• EXERCISE
Copy the stretch of the compiler implementation text from "We have adapted" through "target vector architecture.", substituting "front end" for "frontend".

• SOURCE TEXT
══════════

COMPILER IMPLEMENTATION
In this section, we describe the compiler analysis necessary to insert software restart markers.
Infrastructure
Our compiler infrastructure is based on the Trimaran system [1] . The advantage of this infrastructure is that it uses region-based compilation [11] , which is a better fit for our scheme than a more traditional function-based approach.
We have adapted SUIF [31] to serve as our compiler frontend, by porting the tool flow used in [21] . The dependence analysis in SUIF is used to determine when instructions are vectorizable. This information is passed to the Trimaran backend through the use of instruction annotations. Currently, we only have a backend for scalar code generation and are still in the process of implementing Trimaran passes to generate code for our target vector architecture.
We added support to SUIF for the C restrict keyword, which informs the compiler that a variable is not aliased. Without this information, the compiler would have to make restrictive assumptions about whether an array could be overwritten, which would inhibit both vectorization and restart region formation. The vectorizer is only enabled for a C function if all of the pointer arguments are qualified as restricted. Note that aliasing is an orthogonal problem to that of creating software restart markers. Our compiler analysis could also be used within a Fortran compiler, for which aliasing would not be a issue.
Although we are still implementing our vectorizing compiler, it is important to note that the generation of restart regions will not be negatively affected by the use of the vectorizer. In fact, the use of vectorizing transformations should eliminate some dependences that would otherwise impede restart region generation.
Restart Region Analysis
We added an analysis to the compiler to create a restart region. This encompasses an entire idempotent function by inserting a trap barrier after the function prologue (so that the values saved to the stack are not corrupted) and another one at the end of the function. Additionally, the argument registers are preserved. However, due to the potential performance overhead of using large restart regions, we also implemented the more robust counted loop optimization described in Section 2.3.2. Figure 8 shows the algorithm used in the compiler for the counted loop optimization. First, all of the loop variables that are live upon entering the loop and are modified by the loop body are found. Since the fixup code must be able to update their values after an exception by using just the value of the loop iteration counter, all of the variables need to be induction variables in order to use the optimization. If this is the case, then the compiler inserts code to preserve the original values of the variables and also to initialize the loop iteration counter before starting the restart region. It also inserts a barrier instruction at the end of the loop so that the counter will be updated at the completion of each iteration. In the fixup code, the value of the loop iteration counter is used to create the correct values for the induction variables. Note that this is frequently a simple procedure, as shown in Figure 7 .

══════════

• DATA SECTION
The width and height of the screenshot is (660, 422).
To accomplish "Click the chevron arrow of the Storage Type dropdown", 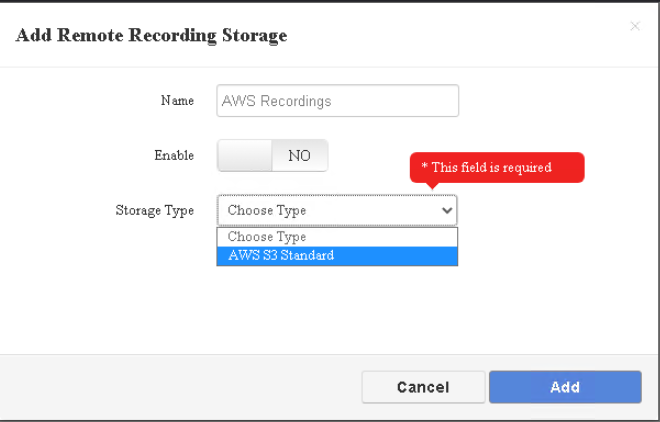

══════════

• RESULT OF THIS TASK
We have adapted SUIF [31] to serve as our compiler front end, by porting the tool flow used in [21] . The dependence analysis in SUIF is used to determine when instructions are vectorizable. This information is passed to the Trimaran backend through the use of instruction annotations. Currently, we only have a backend for scalar code generation and are still in the process of implementing Trimaran passes to generate code for our target vector architecture.